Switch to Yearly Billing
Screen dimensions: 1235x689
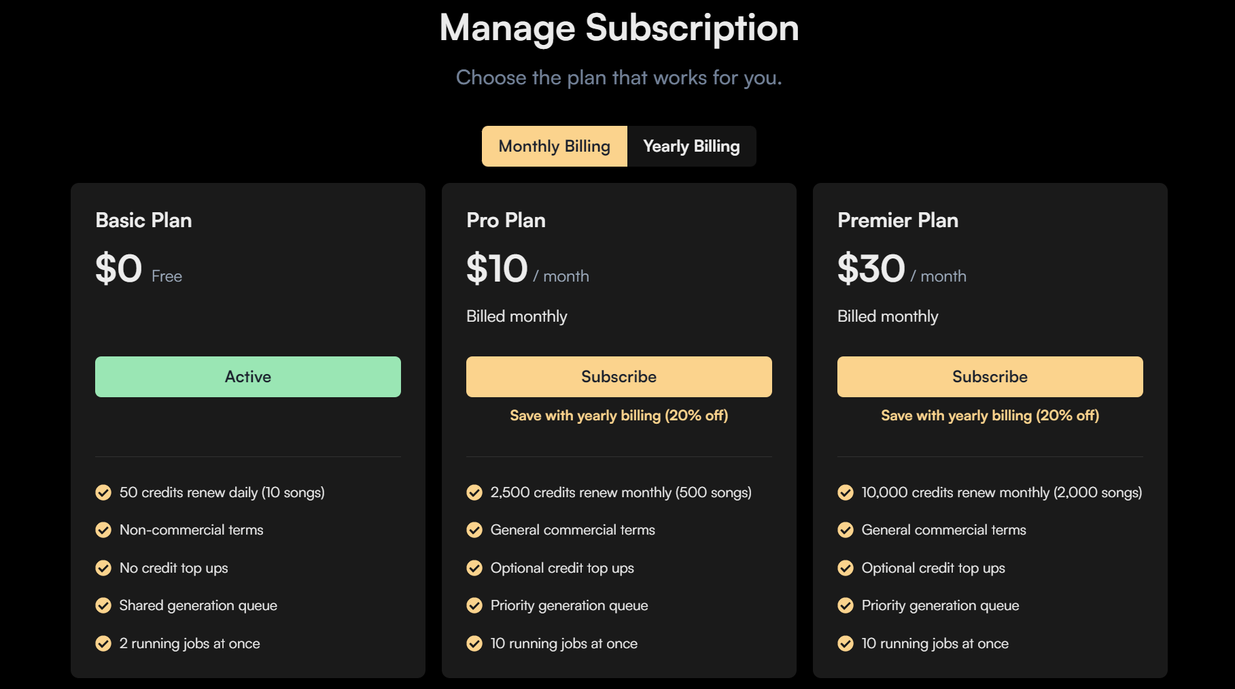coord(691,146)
--------------------
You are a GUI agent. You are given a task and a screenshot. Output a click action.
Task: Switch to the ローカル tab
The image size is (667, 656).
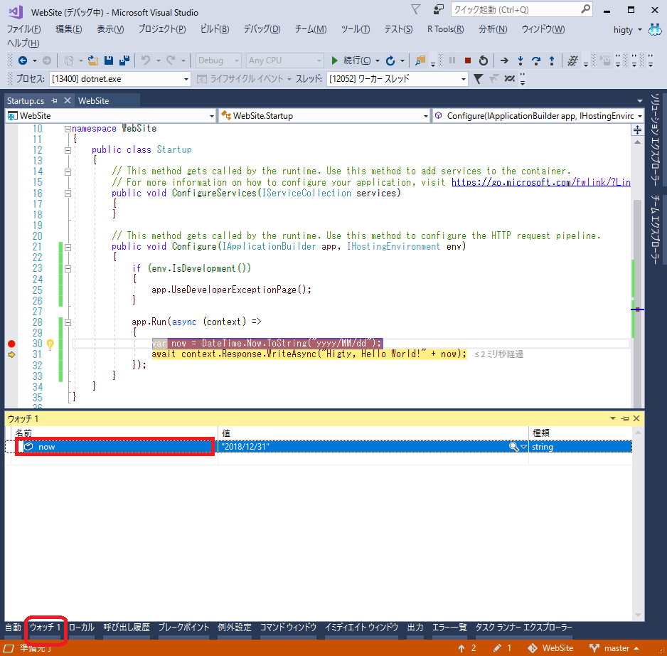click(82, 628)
--------------------
◆ Set task
Rescale the items from the line containing "Switch to Yearly Billing" through the line containing "coord(691,146)", both included, by restating every line of that stretch with its request unchanged and each coordinate in the answers multiplied by 1.9 and rounded to a whole number, halves up. Leave the pictures out.

◆ Answer to this problem
Switch to Yearly Billing
Screen dimensions: 1235x689
coord(1313,277)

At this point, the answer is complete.